Administrative note: I'll be holding office hours on Thursday, May 14th. More info with a Zoom invite will go out shortly.
I'm in Long Beach, California, getting ready for PyCon US, the annual conference of the Python community in the United States. It's always fun to attend PyCon; between the old friends I can chat with, the new friends I meet, and the many things that I learn. I'm giving a tutorial on Wednesday and a talk at the education summit on Thursday.
I'll once again have a booth, telling people about the LernerPython platform, including Bamboo Weekly, PythonDAB (Python Data Analytics Bootcamp), HOPPy (Hands-on Projects in Python), and agentic coding courses. I've got T-shirts, stickers, and book giveaways – so if you're in Long Beach, come on by and say "hi"!
I've always known that Long Beach was a city just south of Los Angeles, but I didn't really know much about it. That changed during the covid-19 pandemic, when I kept reading about the many cargo ships waiting to enter and unload in Los Angeles and Long Beach. I even saw part of the port on my morning walk, and again when I went up to my hotel's rooftop deck.
This week, we'll look into the port in Long Beach – how much cargo is imported and exported through here, and the main countries with which the US trades via Long Beach. We'll use data from the Port of Long Beach itself, along with additional information from the US Department of Transportation's Bureau of Transportation Statistics.
Paid subscribers, both to Bamboo Weekly and to my LernerPython+data membership program (https://LernerPython.com) get all of the questions and answers, as well as downloadable data files, downloadable versions of my notebooks, one-click access to my notebooks, and invitations to monthly office hours.

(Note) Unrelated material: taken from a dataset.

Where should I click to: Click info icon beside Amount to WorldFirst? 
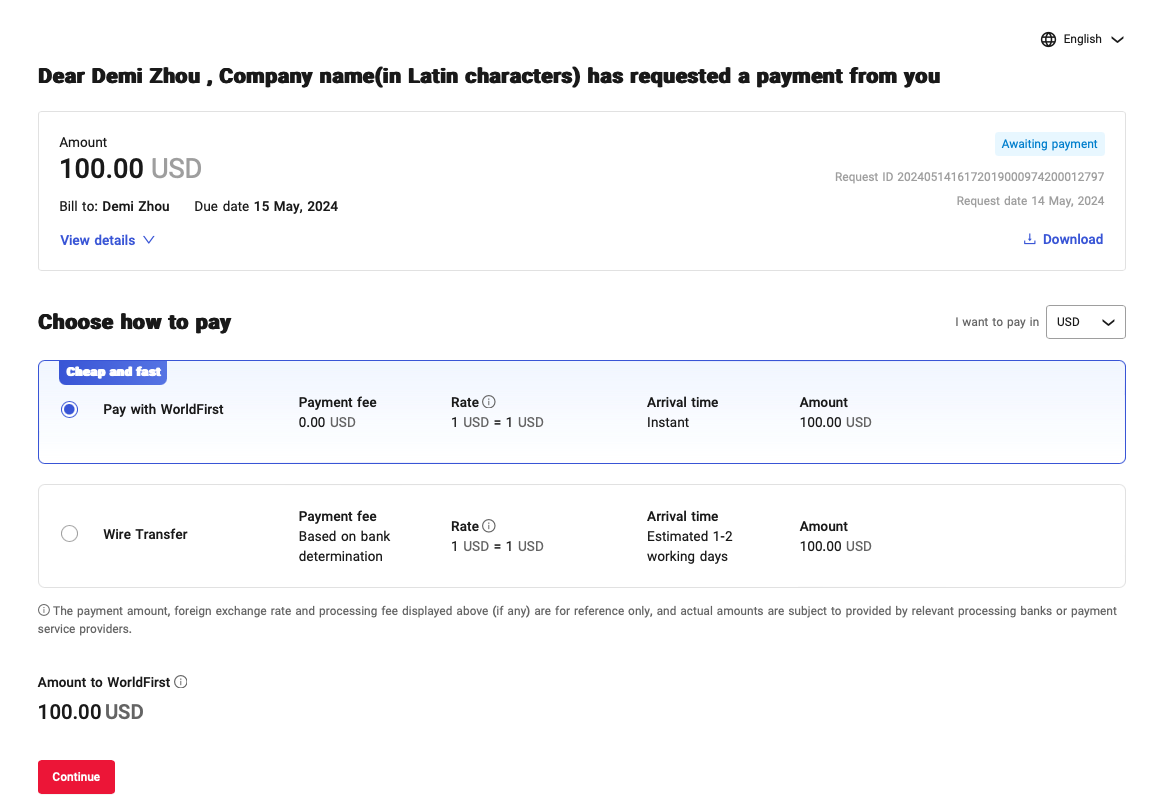(181, 682)
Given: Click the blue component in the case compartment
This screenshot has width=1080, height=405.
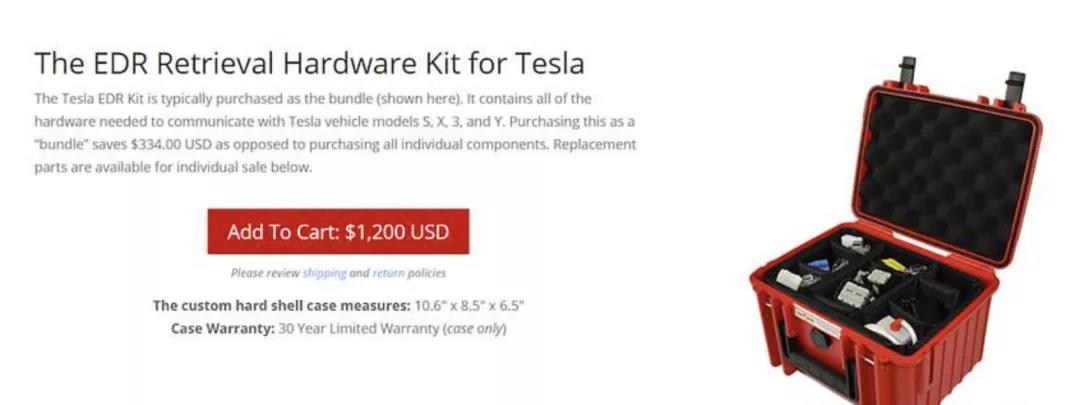Looking at the screenshot, I should coord(815,264).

Learning goals for this week include working with CSV files, pivot tables, merging, plotting with Plotly, and working with dates and times.
Data and six questions
We'll use two data sets this week:
First, we'll use the official monthly statistics from the Port of Long Beach's data portal. Go to the main page at https://polb.com/business/port-statistics, then click on the link to get monthly data from 1987. Download the data in CSV format.

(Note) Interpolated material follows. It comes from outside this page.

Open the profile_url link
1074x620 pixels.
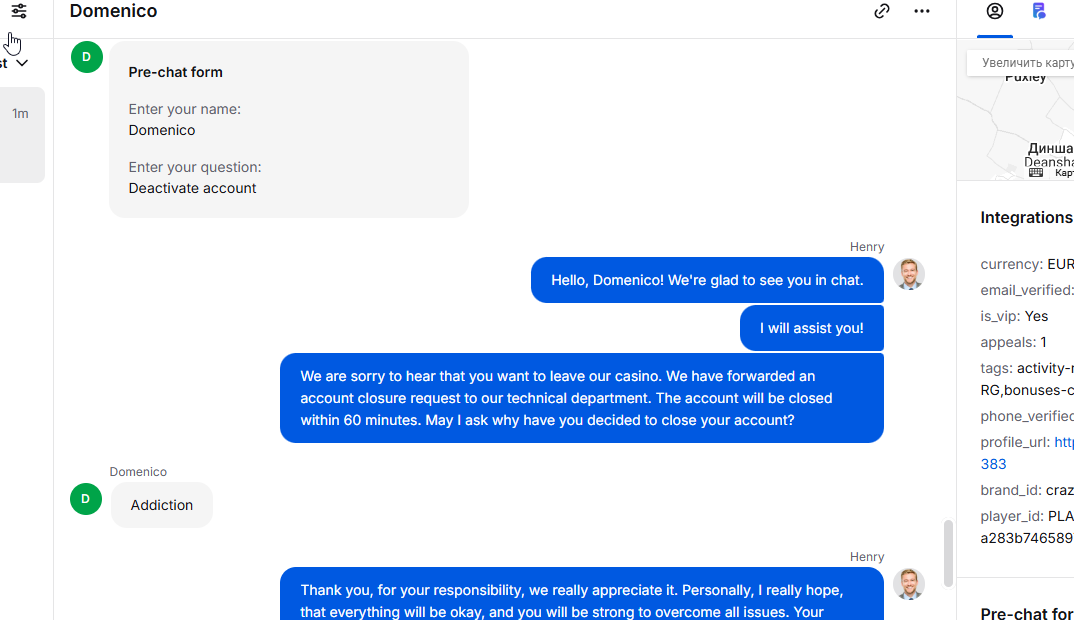tap(1064, 442)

Then we'll get BTS data from https://explore.dot.gov/#/site/BTS/views/ImportsbyCountryandPort/Home. The user interface is... challenging, so we'll limit ourselves to a single report. You'll want, after registering (for free), to retrieve:
- HS port-level data
- Port of Long Beach, CA
- All commodities, including the total
- All countries
- All years through 2025
After marking each of these, I clicked on "create report," and asked for CSV files (comma separated) in sparse format. (I would have preferred to get per-month data, but that exceeded the maximum number of rows the site will export.) After several minutes, I got a CSV file downloaded onto my computer.
Here are my six questions for this week. I'll be back tomorrow with solutions and explanations:
- Read the Long Beach data into a Pandas data frame. Ensure the Date column has a datetime dtype. Remove any rows whose dates aren't in "MONTH YEAR" format. Make sure numeric columns have numeric dtypes. Create a line plot showing the total number of loaded TEUs (i.e., 20-foot cargo containers) inbound and outbound over the course of the data set's history, with separate lines for inbound and outbound.
- The standard way to measure a port's size is to add up all TEUs (i.e., 20-foot cargo containers), whether loaded or empty, inbound or outbound. Create a line plot showing the total for each year in the data set, through 2025. Has the Port of Long Beach grown significantly over time? Also: Containers can be loaded or empty, inbound or outbound. Check that the
Totalcolumn matches the total for loaded and empties. And check thatTotalalso matches the total from loaded inbound and outbound, and also empty inbound and outbound. If these figures don't match, what might the issue (or issues) be? What effect does NaN have?